Hallo Natalia! Wie bist du zum Tanzen gekommen?
Ich habe vermutlich ganz klassisch angefangen, wie viele Kinder: Meine Eltern haben mich zum Kindertanz angemeldet, die Tanzlehrerin hat von Beginn an Potenzial in mir gesehen und es hat sich abgezeichnet, dass ich ein gutes Rhythmusgefühl habe – so tanzte ich früh in den Gruppen der wesentlich älteren Kinder. Mit 8 Jahren habe ich dann Flamenco für mich entdeckt und mich so vom modernen Tanz hin zu einer strukturierten Tanzart orientiert.
War für dich damals schon klar, dass du professionell tanzen möchtest?
Nein, gar nicht, das war einfach ein Gefühl. Tatsächlich ist für mich bis heute noch nicht klar, ob ich es professionell machen will – obwohl ich es ja eigentlich mache. Nach dem Abi wollte ich mich nicht direkt für Tanz entscheiden, weil ich auch andere Interessen und Talente habe und meine Freund*innen ganz andere Dinge machen. Wäre ich von Freunden umgeben gewesen, die auch einen künstlerischen Weg in Erwägung gezogen hätten statt einem Studium, wäre es bestimmt anders gewesen. Ich hatte demnach auch nicht das Bedürfnis, aus München wegzuziehen, weil ich nicht irgendwo anders von vorne anfangen wollte. Daher habe ich meinen Lebensmittelpunkt so ausgerichtet, dass ich das Tanzen hier vor Ort weiter verfolgen kann.
Flamenco ist ja schon eine recht spezifische Tanzrichtung. Wie kam es dazu? Und wie fielen die Reaktionen darauf aus?
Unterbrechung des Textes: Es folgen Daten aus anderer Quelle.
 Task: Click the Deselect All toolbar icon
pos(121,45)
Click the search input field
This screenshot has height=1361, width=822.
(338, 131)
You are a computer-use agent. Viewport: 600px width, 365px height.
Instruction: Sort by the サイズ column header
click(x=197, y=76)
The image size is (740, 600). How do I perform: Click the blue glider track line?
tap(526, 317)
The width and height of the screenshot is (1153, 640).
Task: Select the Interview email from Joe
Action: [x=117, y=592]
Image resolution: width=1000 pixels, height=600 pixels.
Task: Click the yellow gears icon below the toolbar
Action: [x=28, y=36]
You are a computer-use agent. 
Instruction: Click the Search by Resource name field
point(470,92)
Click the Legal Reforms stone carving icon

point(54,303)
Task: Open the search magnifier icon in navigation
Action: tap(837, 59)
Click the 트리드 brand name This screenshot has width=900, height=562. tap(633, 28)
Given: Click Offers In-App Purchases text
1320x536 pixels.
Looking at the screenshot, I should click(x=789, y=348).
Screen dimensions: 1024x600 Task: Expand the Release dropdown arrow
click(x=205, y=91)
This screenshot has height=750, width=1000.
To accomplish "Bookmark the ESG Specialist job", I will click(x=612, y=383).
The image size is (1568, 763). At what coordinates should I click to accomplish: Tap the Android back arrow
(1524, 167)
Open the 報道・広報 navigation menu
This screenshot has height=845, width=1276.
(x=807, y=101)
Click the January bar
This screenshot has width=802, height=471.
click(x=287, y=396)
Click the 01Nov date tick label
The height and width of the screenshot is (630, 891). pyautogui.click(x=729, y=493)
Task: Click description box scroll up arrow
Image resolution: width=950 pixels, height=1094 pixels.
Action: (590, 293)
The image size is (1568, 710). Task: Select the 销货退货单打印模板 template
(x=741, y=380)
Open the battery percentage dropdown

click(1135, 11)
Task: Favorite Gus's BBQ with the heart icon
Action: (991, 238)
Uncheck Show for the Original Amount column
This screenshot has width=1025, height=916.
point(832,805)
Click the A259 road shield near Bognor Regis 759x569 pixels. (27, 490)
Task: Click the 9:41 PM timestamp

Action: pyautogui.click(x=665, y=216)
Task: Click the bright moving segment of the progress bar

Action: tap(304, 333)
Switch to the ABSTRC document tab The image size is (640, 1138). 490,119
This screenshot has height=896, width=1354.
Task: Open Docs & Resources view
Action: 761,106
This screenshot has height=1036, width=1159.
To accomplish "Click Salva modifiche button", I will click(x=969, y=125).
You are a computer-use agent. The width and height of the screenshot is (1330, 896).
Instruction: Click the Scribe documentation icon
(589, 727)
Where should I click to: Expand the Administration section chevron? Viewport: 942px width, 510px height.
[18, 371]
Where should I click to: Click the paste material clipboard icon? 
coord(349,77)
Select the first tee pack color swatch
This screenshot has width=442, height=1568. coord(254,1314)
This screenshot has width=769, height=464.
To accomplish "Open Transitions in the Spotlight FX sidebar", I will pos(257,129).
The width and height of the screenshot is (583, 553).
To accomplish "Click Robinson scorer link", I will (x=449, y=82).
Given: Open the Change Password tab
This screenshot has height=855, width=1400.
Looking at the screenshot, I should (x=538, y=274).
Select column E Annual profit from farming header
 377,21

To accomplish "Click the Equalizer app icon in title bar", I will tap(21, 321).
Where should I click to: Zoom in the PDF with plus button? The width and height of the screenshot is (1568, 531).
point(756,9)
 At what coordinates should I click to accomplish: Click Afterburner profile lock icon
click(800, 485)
Meine Eltern hatten schon immer eine Begeisterung für Flamenco, haben sich folglich gefreut. Sie haben sich damals in Spanien kennengelernt, beide in Madrid gelebt und an einer Deutschen Schule gearbeitet, er Musiklehrer, sie Klavierlehrerin. Meine Mutter hatte damals schon einen Partner in Madrid, von dem sie auch einen Sohn hat – mein Bruder, der heute witzigerweise Flamencogitarrist ist und nach wie vor in Spanien lebt. Jedenfalls musste mein Vater dann aber beruflich nach München, weswegen sie noch vor meiner Geburt gemeinsam dorthin zurückgezogen sind.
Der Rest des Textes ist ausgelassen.